Target Keywords: TM52 vs WC Carbide, High Manganese Steel Compatibility, Thermal Conductivity, Steel Bonded Carbide.
When you’re reinforcing high-manganese steel, you have two choices: Tungsten Carbide (WC-Co) or Steel-Bonded Titanium Carbide (TiC). WC-Co is hard, sure. But Broadcarbide’s TM52 is the superior choice for casting. Why? Because unlike Tungsten Carbide, TM52 shares the same “DNA” as your steel base.
Section 1: Dealing with Heat
Composite casting is a thermal shock event. If your materials react differently to heat, they pull apart.
Matched Conductivity: TM52 has a thermal conductivity of 12.979 W/(m·℃)—almost identical to high-manganese steel.
Harmony in Cooling: This means they expand and contract together. WC-Co fights the steel as it cools, leading to cracks. TM52 moves with the steel, minimizing thermal stress.
Section 2: The “Manganese Gene”
We like to say TM52 and High-Manganese Steel share a “gene”.
No Rejection: Since TM52 uses a steel binder, there’s no metallurgical rejection when the molten steel hits it.

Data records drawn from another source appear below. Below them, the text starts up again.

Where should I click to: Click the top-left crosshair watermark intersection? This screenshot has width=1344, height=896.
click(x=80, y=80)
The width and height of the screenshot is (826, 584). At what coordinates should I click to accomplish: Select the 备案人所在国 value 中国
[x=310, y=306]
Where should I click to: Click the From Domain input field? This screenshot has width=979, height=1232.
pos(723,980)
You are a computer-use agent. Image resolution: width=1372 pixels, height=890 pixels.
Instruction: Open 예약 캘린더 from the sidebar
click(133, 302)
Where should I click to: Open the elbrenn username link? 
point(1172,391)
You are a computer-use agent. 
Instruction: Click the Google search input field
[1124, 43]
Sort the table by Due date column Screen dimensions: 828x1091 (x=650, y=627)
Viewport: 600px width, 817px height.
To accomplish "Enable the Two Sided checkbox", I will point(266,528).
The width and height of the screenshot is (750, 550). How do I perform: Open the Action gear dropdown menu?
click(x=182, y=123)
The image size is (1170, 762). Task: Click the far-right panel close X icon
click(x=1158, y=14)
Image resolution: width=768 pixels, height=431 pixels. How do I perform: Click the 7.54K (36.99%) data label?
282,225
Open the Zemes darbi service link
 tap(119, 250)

Dense Bond: You get a tight, gap-free interface without having to overheat the steel, which preserves the carbide’s integrity.
Section 3: Built for Impact
Tungsten Cobalt alloys are notoriously brittle. TM52 behaves differently.
It Gets Tougher: Just like the manganese steel around it, TM52 exhibits work hardening under impact.
- Non-Magnetic: Both materials are non-magnetic, further proving their physical compatibility.
Stop sighting physics with mismatched materials. Choose TM52—the material designed to bond with your steel, not reject it.